=== YOUR ASSIGNMENT ===
Your task is to copy each line of the records that includes the string "will".

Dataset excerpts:
--------------------------------

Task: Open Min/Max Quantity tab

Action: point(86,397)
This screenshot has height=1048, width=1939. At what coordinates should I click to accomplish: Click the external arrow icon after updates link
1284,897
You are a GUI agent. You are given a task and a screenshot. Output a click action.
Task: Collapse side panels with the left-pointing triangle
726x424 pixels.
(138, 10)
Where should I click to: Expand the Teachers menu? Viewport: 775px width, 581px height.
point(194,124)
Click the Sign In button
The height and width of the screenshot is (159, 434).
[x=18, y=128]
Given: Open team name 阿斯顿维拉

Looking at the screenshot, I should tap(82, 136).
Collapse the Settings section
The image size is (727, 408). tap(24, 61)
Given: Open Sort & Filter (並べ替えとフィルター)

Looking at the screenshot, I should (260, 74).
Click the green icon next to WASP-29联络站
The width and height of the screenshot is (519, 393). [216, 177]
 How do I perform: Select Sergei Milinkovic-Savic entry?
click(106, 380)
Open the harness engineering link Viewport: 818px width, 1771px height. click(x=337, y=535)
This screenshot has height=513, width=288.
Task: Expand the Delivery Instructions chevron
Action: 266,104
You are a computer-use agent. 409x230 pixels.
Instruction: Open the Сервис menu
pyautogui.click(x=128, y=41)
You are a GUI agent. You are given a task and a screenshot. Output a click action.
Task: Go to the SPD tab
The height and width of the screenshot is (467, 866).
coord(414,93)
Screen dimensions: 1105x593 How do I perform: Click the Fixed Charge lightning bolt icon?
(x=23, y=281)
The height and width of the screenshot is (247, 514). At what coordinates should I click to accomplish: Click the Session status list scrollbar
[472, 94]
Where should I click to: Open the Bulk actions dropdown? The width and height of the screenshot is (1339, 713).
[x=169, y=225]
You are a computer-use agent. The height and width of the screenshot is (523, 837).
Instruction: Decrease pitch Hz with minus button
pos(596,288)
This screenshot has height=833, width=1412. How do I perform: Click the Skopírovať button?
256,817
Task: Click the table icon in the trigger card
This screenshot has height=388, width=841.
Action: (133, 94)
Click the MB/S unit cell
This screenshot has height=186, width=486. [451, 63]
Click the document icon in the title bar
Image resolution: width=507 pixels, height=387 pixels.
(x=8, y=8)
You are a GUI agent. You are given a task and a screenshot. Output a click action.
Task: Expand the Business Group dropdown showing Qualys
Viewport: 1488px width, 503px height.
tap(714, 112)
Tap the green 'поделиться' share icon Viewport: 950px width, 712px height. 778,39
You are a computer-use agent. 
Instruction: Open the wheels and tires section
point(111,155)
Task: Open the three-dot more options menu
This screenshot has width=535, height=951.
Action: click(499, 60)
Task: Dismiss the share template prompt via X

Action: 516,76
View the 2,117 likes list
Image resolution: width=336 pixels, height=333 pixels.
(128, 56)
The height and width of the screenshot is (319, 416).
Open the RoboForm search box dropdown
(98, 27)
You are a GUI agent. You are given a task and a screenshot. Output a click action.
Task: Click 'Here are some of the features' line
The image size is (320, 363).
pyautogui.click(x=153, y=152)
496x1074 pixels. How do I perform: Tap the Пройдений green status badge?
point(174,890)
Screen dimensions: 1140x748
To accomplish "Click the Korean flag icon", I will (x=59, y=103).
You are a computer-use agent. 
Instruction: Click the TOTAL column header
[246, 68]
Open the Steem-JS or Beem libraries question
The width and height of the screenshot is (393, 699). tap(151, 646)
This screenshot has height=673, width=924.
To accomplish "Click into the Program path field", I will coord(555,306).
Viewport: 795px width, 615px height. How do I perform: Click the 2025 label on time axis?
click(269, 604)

--------------------------------

=== RESULT ===
To accomplish "Click the Korean flag icon", I will (x=59, y=103).
To accomplish "Click into the Program path field", I will coord(555,306).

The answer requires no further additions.